> _PROBLEM 1_: Write out, word for word, the part of the SWAT fitness article below that opens with the words containing "To get to the training, you" and closes with "level of scoring.".
> _PROBLEM 2_: In the SWAT fitness article below, what time range does the physical test allow for the three-mile run?

> _DOCUMENT SECTION_:
>> begin

A.A. Boone, founder and president of Specialized Realistic Training Inc. (right), instructs students on the basic SWAT course before entering the shoot-house, Aug. 3, 2017, at Seymour Johnson Air Force Base, North Carolina. (Airman 1st Class Kenneth Boyton/U.S. Air Force photo)

Special-ops selection programs are highly rigorous and require a great deal of advance preparation. Here is an email from a police officer seeking to transfer into a SWAT/special response team program within his city.

Stew, I am a police officer in Michigan and am training to be part of our special response team. I am using your YouTube videos as guidance, but am inquiring if you have the time to further prescribe a training and nutrition/supplementation program to get ready for the physical test.

The test is similar to the Marine Corps PFT, although ours requires us to complete in succession a three-mile run in 18-21 minutes, 60-80 sit-ups, 50-70 push-ups and then 10-20 pull-ups. The sit-ups, push-ups and pull-ups are not timed; it is how many can be done consecutively without stopping, then on to the next. If you have the time or any suggestions, I would greatly appreciate it. Thank you, Brad

Brad, that sounds like a challenging test but very common in the tactical fitness world. With tactical fitness in preparation for special-ops programs, you have two things you are looking at doing: getting to and through your training.

Tactical fitness preparation

To get to the training, you have to ace this fitness test, and it is smart that you start focusing on the specifics of that test. Here is a classic sample week of PT programming from the intermediate level to get to the advanced level of scoring.

>> end

> _ROWS_:

>> begin

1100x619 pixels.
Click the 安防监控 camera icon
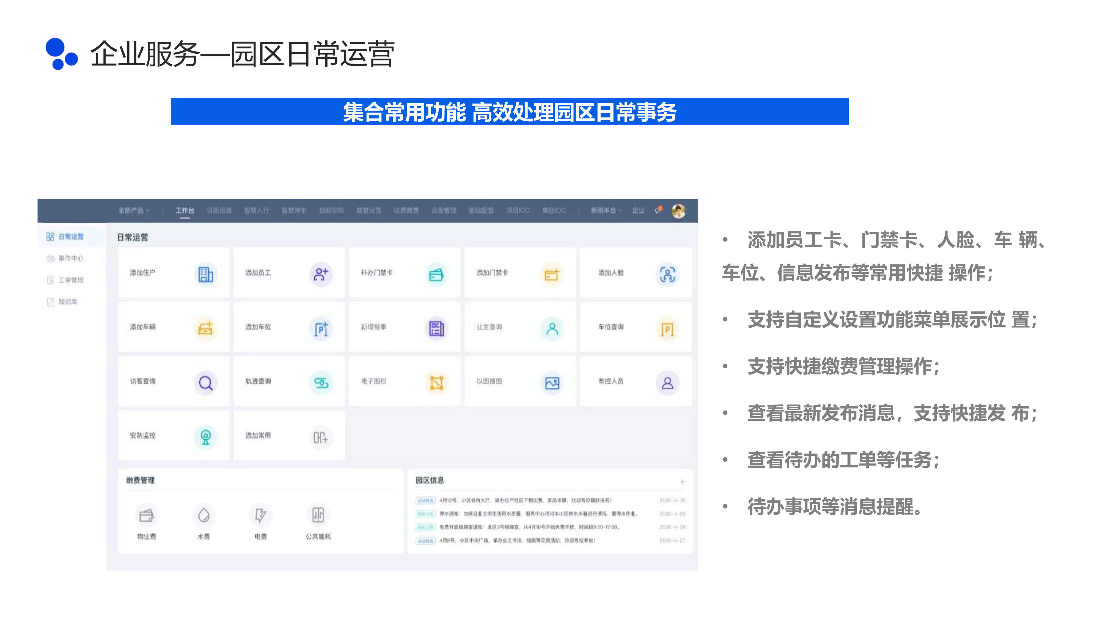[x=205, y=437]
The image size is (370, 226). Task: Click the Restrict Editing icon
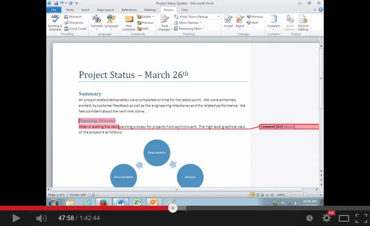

>> end
>> begin

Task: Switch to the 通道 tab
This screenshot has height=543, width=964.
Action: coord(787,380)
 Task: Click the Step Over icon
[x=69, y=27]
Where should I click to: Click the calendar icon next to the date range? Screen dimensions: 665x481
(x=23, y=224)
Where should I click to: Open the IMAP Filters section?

>> end

> _RESULT 1_:
To get to the training, you have to ace this fitness test, and it is smart that you start focusing on the specifics of that test. Here is a classic sample week of PT programming from the intermediate level to get to the advanced level of scoring.

> _RESULT 2_: 18 to 21 minutes.